Render the part of the entries that opens with the line containing "the Канада row?" and closes with the line containing "(x=252, y=502)" as a Markdown table with the columns No. and Line. Number each line, skip blank lines, and include nothing outside that part.

## BEGIN Dataset entries

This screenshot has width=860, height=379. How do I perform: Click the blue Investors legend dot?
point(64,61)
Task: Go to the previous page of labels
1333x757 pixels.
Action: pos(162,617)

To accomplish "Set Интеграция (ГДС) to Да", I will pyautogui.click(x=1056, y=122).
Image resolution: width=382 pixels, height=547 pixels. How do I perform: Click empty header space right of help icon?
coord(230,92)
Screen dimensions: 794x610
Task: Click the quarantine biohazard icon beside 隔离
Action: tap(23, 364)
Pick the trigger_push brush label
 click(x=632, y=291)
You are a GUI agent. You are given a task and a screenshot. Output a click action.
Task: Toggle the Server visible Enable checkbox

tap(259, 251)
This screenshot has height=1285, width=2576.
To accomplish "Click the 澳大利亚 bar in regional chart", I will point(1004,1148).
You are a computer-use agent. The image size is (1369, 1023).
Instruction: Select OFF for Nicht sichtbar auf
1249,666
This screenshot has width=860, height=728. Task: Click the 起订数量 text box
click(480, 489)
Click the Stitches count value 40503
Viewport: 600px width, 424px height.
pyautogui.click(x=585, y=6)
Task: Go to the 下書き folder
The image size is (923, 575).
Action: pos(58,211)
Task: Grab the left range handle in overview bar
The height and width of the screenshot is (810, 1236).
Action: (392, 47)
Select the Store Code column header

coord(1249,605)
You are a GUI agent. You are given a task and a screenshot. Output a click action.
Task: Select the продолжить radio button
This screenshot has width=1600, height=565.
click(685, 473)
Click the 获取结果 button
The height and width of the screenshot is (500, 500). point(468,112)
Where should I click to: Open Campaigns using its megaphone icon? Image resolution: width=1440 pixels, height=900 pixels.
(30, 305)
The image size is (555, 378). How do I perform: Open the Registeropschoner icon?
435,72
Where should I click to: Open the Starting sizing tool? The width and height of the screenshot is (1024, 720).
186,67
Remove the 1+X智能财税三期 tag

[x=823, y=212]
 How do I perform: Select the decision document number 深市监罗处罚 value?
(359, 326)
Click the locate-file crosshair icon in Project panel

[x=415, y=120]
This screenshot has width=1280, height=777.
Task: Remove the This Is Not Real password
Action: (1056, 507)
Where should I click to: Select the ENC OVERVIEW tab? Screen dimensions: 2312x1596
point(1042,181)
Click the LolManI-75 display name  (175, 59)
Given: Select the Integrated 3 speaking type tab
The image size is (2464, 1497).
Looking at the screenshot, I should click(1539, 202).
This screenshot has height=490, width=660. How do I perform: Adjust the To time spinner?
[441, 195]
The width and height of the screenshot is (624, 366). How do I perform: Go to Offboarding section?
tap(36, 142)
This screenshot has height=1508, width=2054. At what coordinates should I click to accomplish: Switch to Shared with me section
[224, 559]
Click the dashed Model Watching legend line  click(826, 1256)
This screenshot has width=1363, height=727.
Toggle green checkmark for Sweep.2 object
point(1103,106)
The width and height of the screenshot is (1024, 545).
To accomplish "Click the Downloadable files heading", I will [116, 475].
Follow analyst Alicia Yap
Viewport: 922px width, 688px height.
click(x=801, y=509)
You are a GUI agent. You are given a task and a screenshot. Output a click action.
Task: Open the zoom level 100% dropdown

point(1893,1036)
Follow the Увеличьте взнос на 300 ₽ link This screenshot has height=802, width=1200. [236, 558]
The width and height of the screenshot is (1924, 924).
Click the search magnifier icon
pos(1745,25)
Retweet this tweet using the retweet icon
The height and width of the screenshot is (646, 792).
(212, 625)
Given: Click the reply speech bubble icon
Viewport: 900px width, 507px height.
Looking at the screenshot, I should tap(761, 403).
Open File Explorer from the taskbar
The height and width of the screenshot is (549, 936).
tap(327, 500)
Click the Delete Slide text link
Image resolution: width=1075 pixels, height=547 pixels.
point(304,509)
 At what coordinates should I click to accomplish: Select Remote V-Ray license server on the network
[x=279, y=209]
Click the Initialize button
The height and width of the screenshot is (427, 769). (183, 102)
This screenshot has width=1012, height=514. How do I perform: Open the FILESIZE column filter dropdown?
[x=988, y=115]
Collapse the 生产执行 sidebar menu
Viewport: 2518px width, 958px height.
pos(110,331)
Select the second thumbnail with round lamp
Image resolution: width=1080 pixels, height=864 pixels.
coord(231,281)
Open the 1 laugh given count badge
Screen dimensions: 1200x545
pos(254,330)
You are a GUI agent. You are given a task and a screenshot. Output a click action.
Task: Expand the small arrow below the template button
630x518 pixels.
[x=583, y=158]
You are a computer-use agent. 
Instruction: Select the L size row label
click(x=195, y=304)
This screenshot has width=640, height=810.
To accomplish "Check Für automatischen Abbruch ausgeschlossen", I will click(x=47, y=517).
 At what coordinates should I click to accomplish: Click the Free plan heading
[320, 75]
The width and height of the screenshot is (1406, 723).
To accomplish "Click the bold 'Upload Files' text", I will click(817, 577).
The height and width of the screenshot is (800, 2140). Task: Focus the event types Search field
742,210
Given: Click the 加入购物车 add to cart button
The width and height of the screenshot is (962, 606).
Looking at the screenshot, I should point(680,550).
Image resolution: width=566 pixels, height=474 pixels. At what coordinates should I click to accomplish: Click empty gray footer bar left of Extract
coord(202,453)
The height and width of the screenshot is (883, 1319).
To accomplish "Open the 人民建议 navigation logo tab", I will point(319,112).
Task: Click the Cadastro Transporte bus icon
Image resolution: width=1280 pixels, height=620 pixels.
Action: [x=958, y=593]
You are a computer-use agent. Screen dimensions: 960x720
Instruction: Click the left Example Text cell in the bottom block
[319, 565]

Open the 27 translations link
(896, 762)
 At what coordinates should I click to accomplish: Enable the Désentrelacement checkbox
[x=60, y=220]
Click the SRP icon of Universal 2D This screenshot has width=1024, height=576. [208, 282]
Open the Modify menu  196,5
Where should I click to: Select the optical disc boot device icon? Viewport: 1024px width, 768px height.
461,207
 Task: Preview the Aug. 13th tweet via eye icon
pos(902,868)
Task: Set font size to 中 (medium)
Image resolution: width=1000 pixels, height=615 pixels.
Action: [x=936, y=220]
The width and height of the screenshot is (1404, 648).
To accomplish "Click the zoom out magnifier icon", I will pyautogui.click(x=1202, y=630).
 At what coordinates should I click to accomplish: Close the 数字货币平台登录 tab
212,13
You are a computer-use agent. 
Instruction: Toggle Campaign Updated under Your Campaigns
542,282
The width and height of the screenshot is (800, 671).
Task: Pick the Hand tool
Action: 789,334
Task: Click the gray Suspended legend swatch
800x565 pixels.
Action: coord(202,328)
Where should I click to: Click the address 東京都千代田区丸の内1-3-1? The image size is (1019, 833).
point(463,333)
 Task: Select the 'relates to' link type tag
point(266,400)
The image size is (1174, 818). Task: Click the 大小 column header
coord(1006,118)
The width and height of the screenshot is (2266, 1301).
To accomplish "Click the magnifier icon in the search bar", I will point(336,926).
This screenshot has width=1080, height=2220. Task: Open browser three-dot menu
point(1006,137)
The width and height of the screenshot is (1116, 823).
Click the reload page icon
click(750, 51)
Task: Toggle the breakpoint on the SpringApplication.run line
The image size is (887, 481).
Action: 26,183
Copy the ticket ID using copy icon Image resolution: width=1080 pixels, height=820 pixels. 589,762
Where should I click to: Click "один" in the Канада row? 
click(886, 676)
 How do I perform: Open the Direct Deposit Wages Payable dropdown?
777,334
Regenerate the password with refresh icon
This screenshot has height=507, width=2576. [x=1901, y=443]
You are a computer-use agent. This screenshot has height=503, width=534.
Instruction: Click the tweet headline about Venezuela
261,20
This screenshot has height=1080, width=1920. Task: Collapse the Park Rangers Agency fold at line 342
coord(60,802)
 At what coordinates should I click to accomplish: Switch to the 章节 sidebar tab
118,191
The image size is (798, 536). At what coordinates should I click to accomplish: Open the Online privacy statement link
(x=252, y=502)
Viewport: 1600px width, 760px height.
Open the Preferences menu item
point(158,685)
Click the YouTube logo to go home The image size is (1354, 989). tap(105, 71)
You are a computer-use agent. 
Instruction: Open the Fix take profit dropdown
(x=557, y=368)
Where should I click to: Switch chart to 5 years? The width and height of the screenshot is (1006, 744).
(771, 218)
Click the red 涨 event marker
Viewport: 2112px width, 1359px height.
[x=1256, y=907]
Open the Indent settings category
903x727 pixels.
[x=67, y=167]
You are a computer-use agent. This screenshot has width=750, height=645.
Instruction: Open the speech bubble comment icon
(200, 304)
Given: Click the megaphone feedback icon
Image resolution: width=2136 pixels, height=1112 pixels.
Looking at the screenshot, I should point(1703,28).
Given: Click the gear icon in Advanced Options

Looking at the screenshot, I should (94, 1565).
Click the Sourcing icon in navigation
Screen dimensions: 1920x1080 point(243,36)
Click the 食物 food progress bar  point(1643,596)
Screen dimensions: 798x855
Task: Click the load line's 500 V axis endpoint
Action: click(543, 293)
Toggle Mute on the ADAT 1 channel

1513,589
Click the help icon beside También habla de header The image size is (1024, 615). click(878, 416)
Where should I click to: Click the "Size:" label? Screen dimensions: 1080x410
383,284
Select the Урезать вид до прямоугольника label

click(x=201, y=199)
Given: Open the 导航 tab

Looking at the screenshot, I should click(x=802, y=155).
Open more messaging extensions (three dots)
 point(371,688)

## END Dataset entries

# Result of the exercise
| No. | Line |
|---|---|
| 1 | Where should I click to: Click "один" in the Канада row?  |
| 2 | click(886, 676) |
| 3 |  How do I perform: Open the Direct Deposit Wages Payable dropdown? |
| 4 | 777,334 |
| 5 | Regenerate the password with refresh icon |
| 6 | This screenshot has height=507, width=2576. [x=1901, y=443] |
| 7 | You are a computer-use agent. This screenshot has height=503, width=534. |
| 8 | Instruction: Click the tweet headline about Venezuela |
| 9 | 261,20 |
| 10 | This screenshot has height=1080, width=1920. Task: Collapse the Park Rangers Agency fold at line 342 |
| 11 | coord(60,802) |
| 12 |  At what coordinates should I click to accomplish: Switch to the 章节 sidebar tab |
| 13 | 118,191 |
| 14 | The image size is (798, 536). At what coordinates should I click to accomplish: Open the Online privacy statement link |
| 15 | (x=252, y=502) |